=== Article ===

On apprend fin 2009, ou plus exactement on diffuse l’info à très large échelle, selon laquelle notre sympathique pépère ramoneur / distributeur de cadeaux aux enfants sages, désormais appelé Santa Claus jusqu’au fond de la Creuse (Tino Rossi reviens ! ils sont devenus fous !) a été en réalité habillé à des fins publicitaires aux couleurs de Coca-Cola®, que son antique tradition remonte en fait à quelques décennies, et que, tant qu’on y pense, la tradition n’exigeait nullement comme une nécessité absolue de faire des cadeaux médiocres mais coûteux à des tas de gens que l’on apprécie pas forcément.

=== Entrées répertoriées ===

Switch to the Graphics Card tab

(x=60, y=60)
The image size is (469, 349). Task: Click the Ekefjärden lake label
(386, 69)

===
=== Entrées répertoriées ===

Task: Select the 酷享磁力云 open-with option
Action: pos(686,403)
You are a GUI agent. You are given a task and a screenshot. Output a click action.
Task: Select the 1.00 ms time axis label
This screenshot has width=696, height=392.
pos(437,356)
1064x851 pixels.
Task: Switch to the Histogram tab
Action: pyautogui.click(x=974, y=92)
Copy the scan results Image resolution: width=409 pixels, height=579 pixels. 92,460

===
=== Entrées répertoriées ===

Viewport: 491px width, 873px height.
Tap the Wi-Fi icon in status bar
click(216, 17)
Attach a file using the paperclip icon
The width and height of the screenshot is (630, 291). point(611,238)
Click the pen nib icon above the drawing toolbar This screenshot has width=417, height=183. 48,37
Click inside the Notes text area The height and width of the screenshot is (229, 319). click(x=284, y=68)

===

**Série de consignes**
1. D'après l'article, aux couleurs de quelle marque le père Noël aurait-il été habillé à des fins publicitaires ?
2. Recopiez fidèlement le passage de l'article qui va de « On apprend fin » jusqu'à « apprécie pas forcément. » inclus.

**Réponses attendues**
1. Aux couleurs de Coca-Cola.

2.
On apprend fin 2009, ou plus exactement on diffuse l’info à très large échelle, selon laquelle notre sympathique pépère ramoneur / distributeur de cadeaux aux enfants sages, désormais appelé Santa Claus jusqu’au fond de la Creuse (Tino Rossi reviens ! ils sont devenus fous !) a été en réalité habillé à des fins publicitaires aux couleurs de Coca-Cola®, que son antique tradition remonte en fait à quelques décennies, et que, tant qu’on y pense, la tradition n’exigeait nullement comme une nécessité absolue de faire des cadeaux médiocres mais coûteux à des tas de gens que l’on apprécie pas forcément.